* TUGAS YANG DIKERJAKAN:
Lanjutkan teks tentang konseling dengan pendekatan Client Centered di bawah ini, dimulai setelah kalimat terakhir yang ditampilkan.

* BAGIAN DOKUMEN:

__________________________________________________

Kepercayaan pada Organisme Sendiri
Salah satu
tujuan terapi adalah membantu klien dalam membangun rasa percaya terhadap diri
sendiri. Dengan meningknya keterbukaan klien terhadap pengalaman-pengalamannya
sendiri, kepercayaan kilen kepada dirinya sendiri pun muali timbul.
c. Tempat
Evaluasi Internal
Tempat
evaluasi internal ini berkaitan dengan kepercayaan diri, yang berarti lebih
banyak mencari jawaban-jawaban pada diri sendiri bagi masalah-masalah
keberadaannya. Orang semakin menaruh perhatian pada pusat dirinya dari pada
mencari pengesahan bagi kepribadiannya dari luar. Dia mengganti persetujuan
universal dari orang lain dengan persetujuan dari dirinya sendiri. Dia
menetapkan standar-standar tingkah laku dan melihat ke dalam dirinya sendiri
dalam membuat putusan-putusan dan pilihan-pilihan bagi hidupnya.
d. Kesediaan
untuk menjadi Satu Proses.
Konsep
tentang diri dalam proses pemenjadian merupakan lawan dari konsep diri sebagai
produk. Walaupun klien boleh jadi menjalani terapi untuk mencari sejenis
formula guna membangun keadaan berhasil dan berbahagia, tapi mereka menjadi
sadar bahwa peretumbuhan adalah suatu proses yang berkesinambungan. Para klien
dalam terapi berada dalam proses pengujian persepsi-persepsi dan
kepercayaan-kepercayaannya serta membuka diri bagi pengalaman-pengalaman baru,
bahkan beberapa revisi.
e. Tujuan
Konseling
Tujuan
Konseling dengan pendekatan Client Centered adalah sebagai berikut :
- Menciptakan suasana yang kondusif bagi klien untuk mengeksplorasi diri sehingga dapat mengenal hambatan pertumbuhannya .
- Membantu klien agar dapat bergerak ke arah keterbukaan, kepercayaanyang lebih besar kepada dirinya,keinginan untuk menjadi pribadi yang mandiri dan meningkatkan spontanitas hidupnya.
- menyediakan iklim yang aman dan percaya dalam pengaturan konseling sedemikian sehingga konseli, dengan menggunakan hubungan konseling untuk self-exploration, menjadi sadar akan blok/hambatan ke pertumbuhan.
- Konseli cenderung untuk bergerak ke arah lebih terbuka, kepercayaan diri lebih besar, lebih sedia untuk meningkatkan diri sebagai lawan menjadi mandeg, dan lebih hidup dari standard internal sebagai lawan mengambil ukuran eksternal untuk apa ia perlu menjadi.

__________________________________________________

* BAGIAN DATA:
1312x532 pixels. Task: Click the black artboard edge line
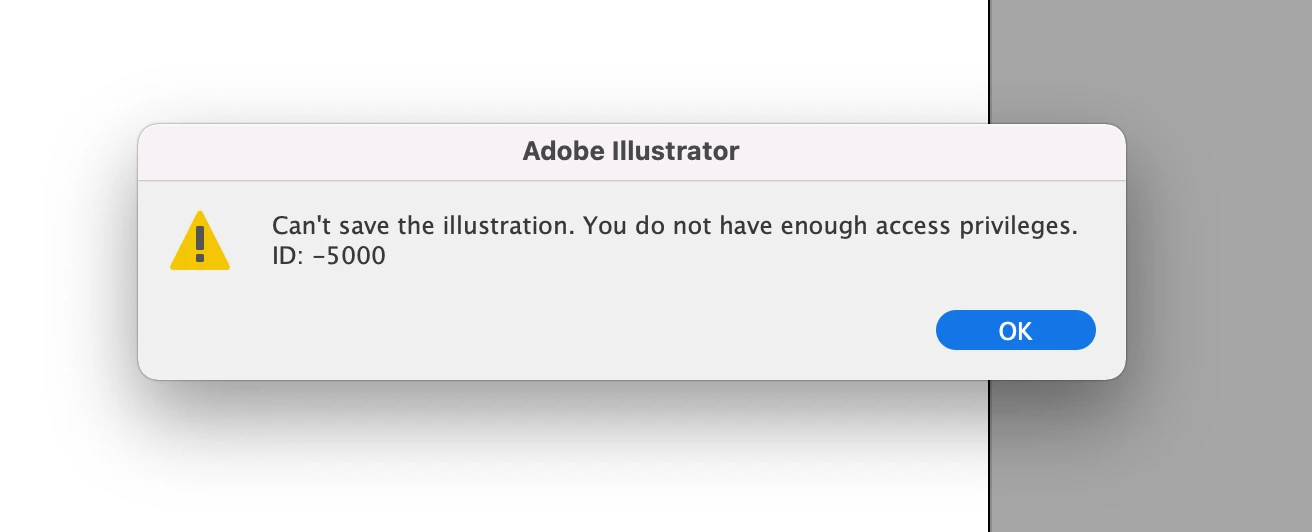pyautogui.click(x=989, y=60)
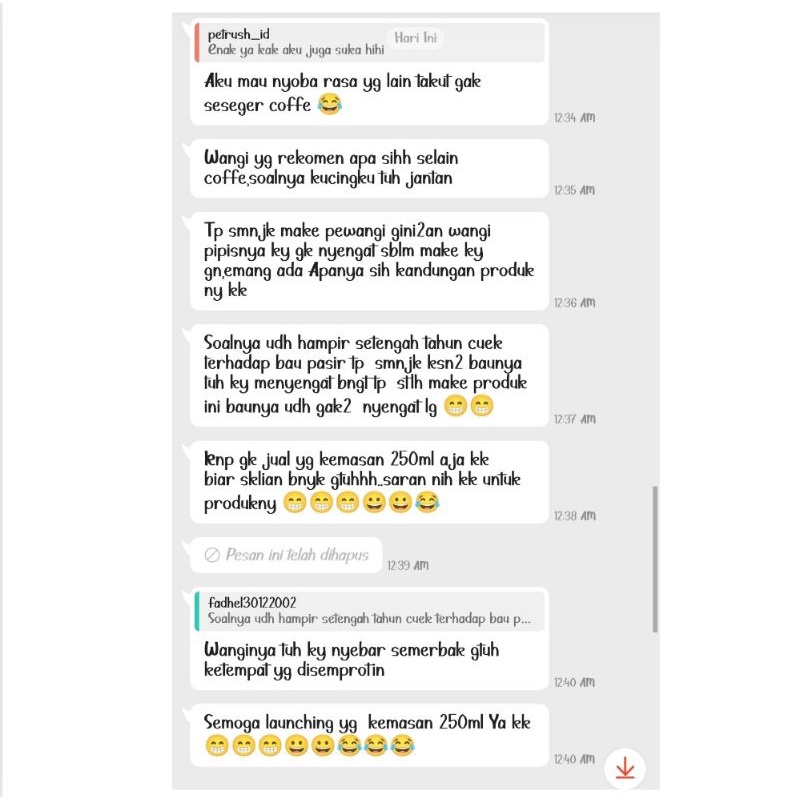This screenshot has width=800, height=800.
Task: Click message 'Semoga launching yg kemasan 250ml'
Action: click(369, 735)
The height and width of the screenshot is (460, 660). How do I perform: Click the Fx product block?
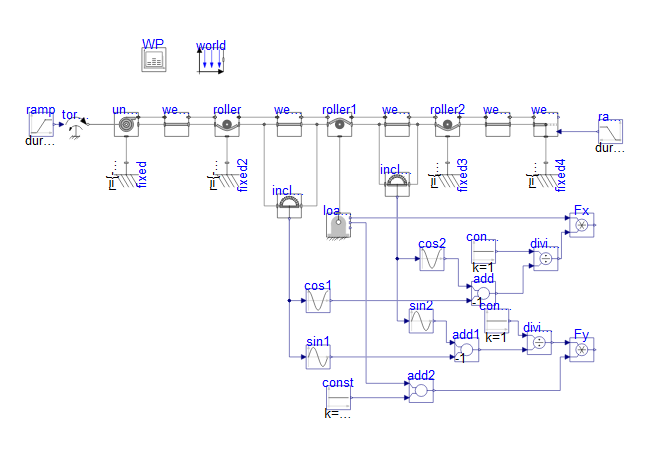click(582, 226)
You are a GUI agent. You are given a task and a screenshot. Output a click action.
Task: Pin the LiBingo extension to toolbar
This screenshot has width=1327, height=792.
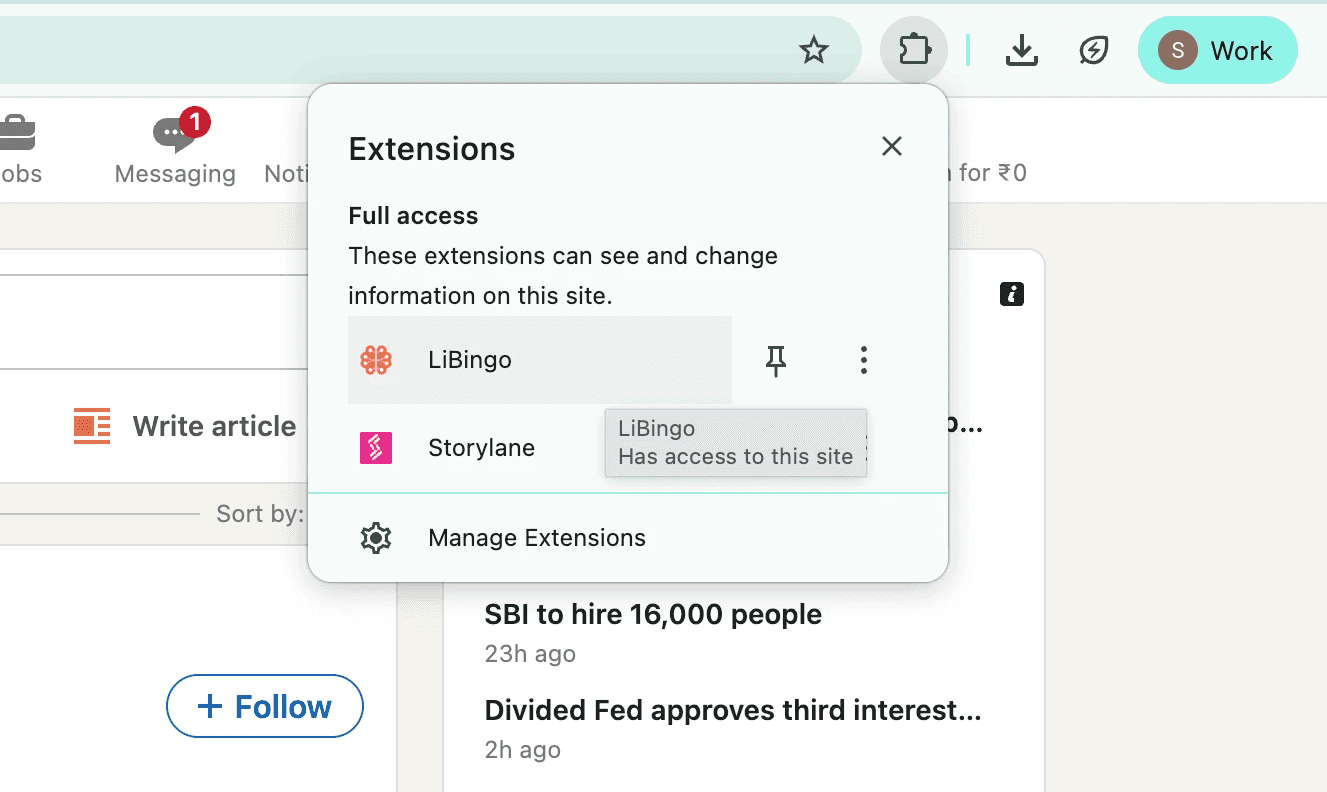click(x=776, y=360)
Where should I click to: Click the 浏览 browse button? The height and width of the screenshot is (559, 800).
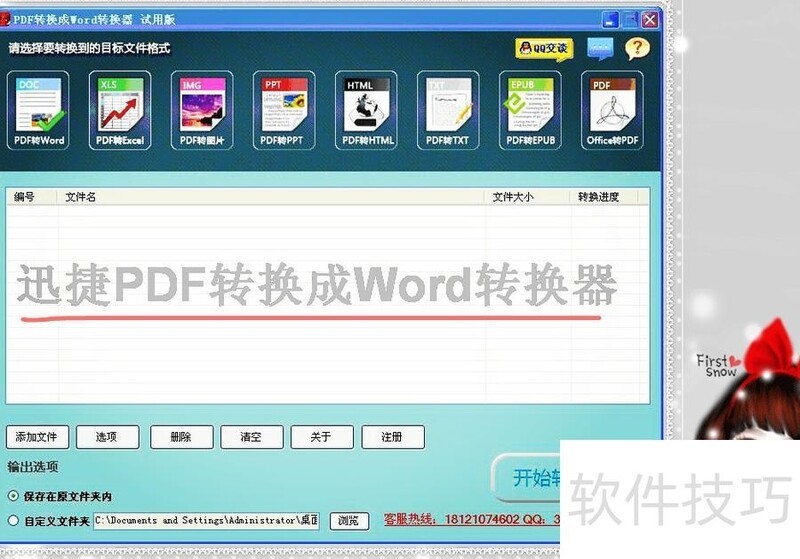(348, 521)
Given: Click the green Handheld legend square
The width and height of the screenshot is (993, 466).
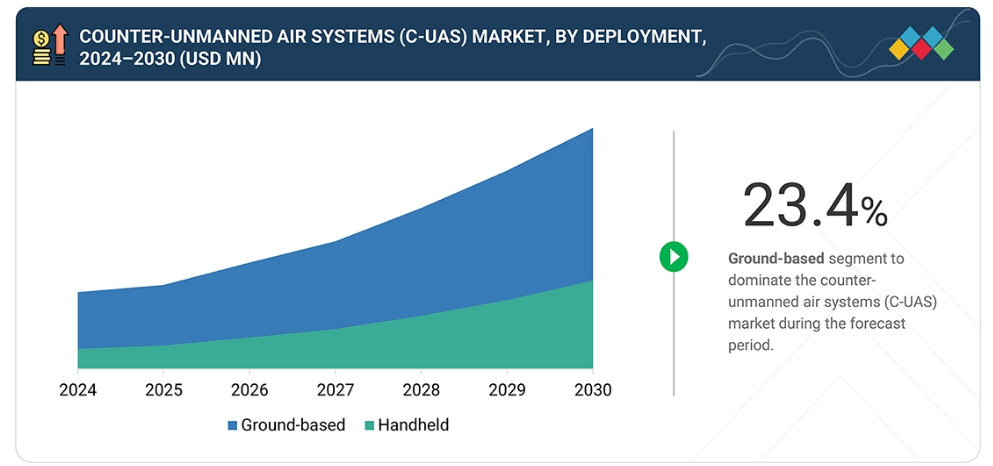Looking at the screenshot, I should tap(369, 425).
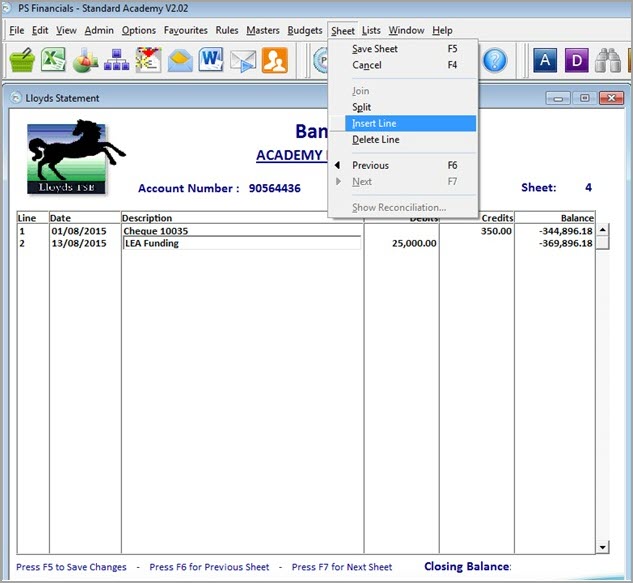Viewport: 633px width, 583px height.
Task: Open the Word document toolbar icon
Action: (211, 61)
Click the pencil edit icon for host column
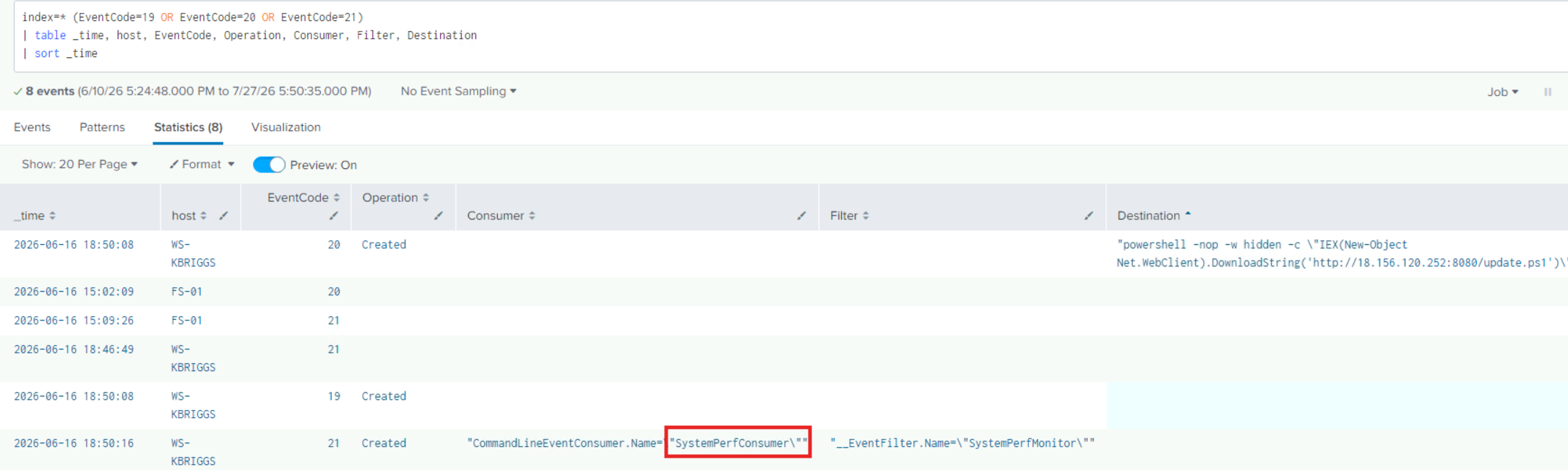Viewport: 1568px width, 470px height. (x=223, y=216)
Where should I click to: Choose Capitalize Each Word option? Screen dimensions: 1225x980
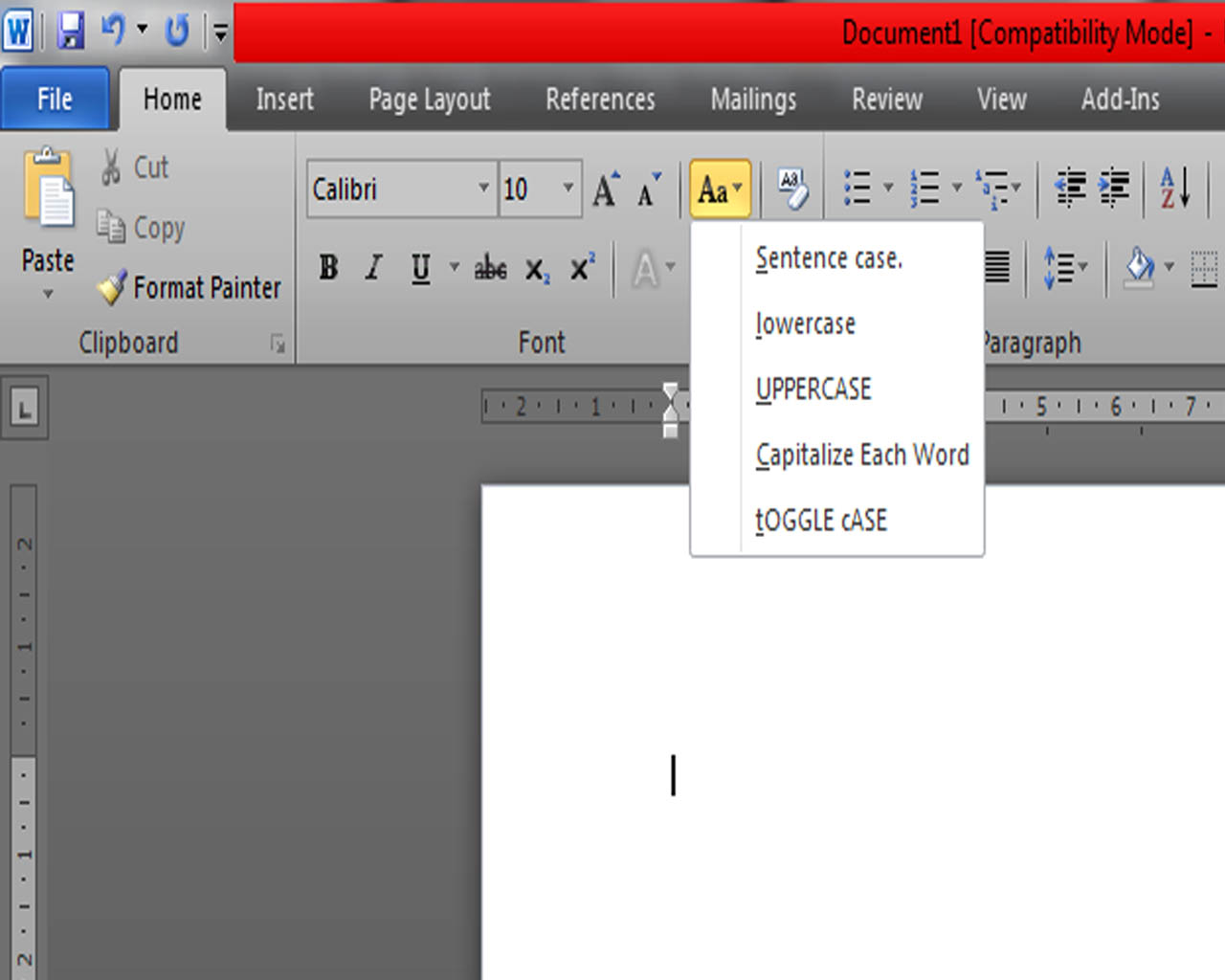pyautogui.click(x=861, y=455)
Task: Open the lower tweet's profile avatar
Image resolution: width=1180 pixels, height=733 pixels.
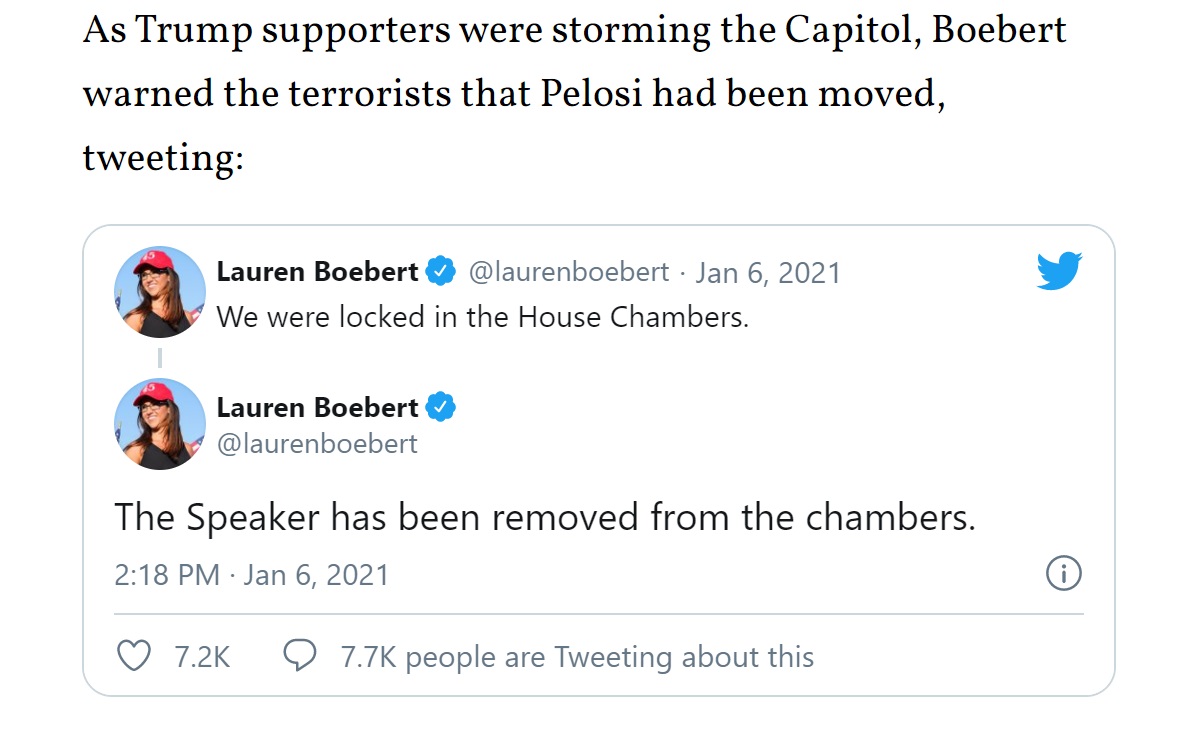Action: (x=160, y=424)
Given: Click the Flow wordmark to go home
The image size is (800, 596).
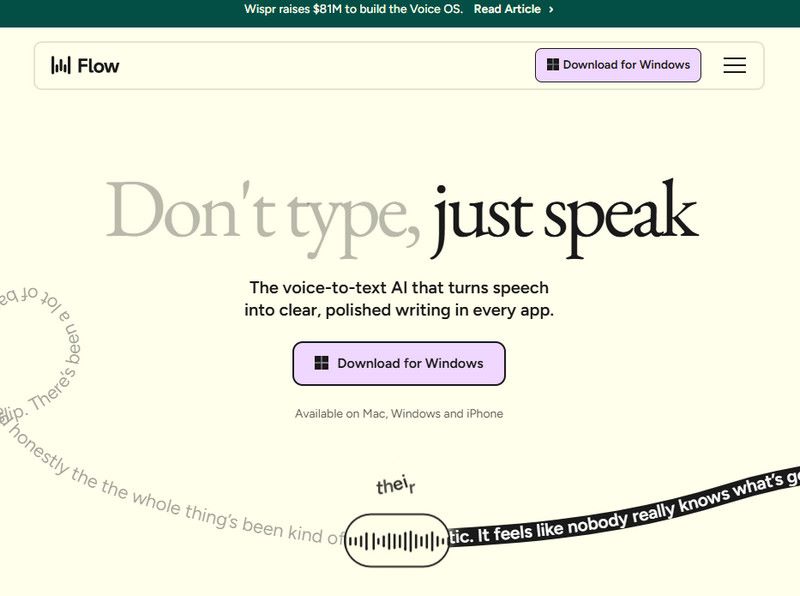Looking at the screenshot, I should tap(99, 65).
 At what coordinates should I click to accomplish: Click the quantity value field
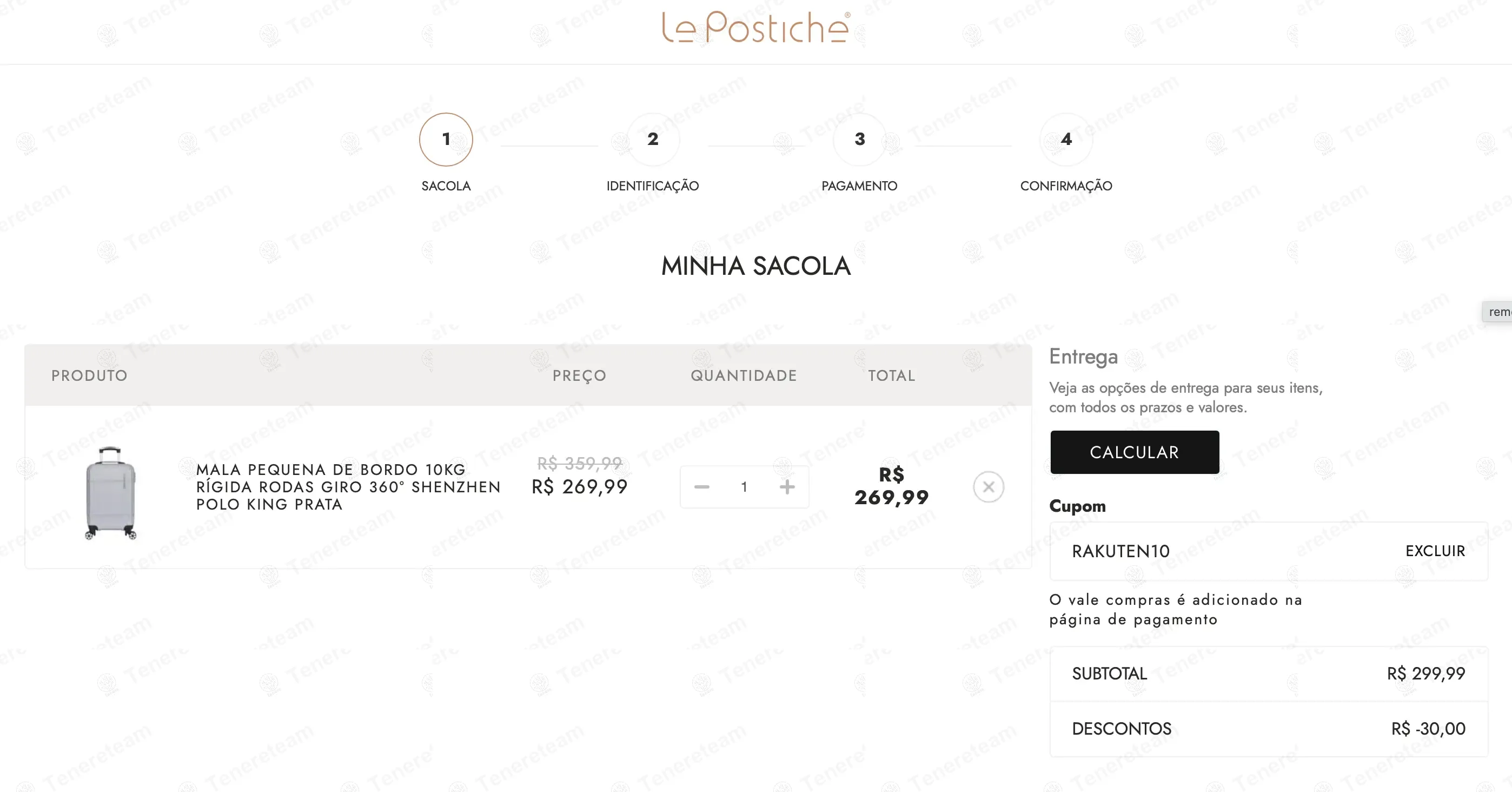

__________________________________________________

* JAWABAN LATIHAN:
4. HUBUNGAN
KONSELOR DENGAN KLIEN
Konsep
hubungan antara terapis dan client dalam pendekatan ini ditegaskan oleh
pernyataan Rogers (1961) “jika saya bisa menyajikan suatu tipe hubungan, maka
orang lain akan menemukan dalam dirinya sendiri kesanggupan menggunakan
hubungan itu untuk pertumbuhan dan perubahan, sehingga perkembangan peribadipun
akan terjadi. Ada enam kondisi yang diperlukan dan memadahi bagi perubahan
kepribadian :
- Dua orang berada dalam hubungan psikologis.
- Orang pertama disebut client, ada dalam keadaan tidak selaras, peka dan cemas.
- Orang kedua disebut terapis, ada dalam keadaan selaras atau terintegrasi dalam berhubungan.
- Terapis merasakan perhatian positif tak bersyarat terhadap client.
- terapis merasakan pengertian yang empatikterhadap kerangka acuan internal client dan berusaha mengkomunikasikan perasaannya ini kepad terapis.
- Komunikasi pengertian empatik dan rasa hormat yang positif tak bersyarat dari terapis kepada client setidak-tidaknya dapat dicapai.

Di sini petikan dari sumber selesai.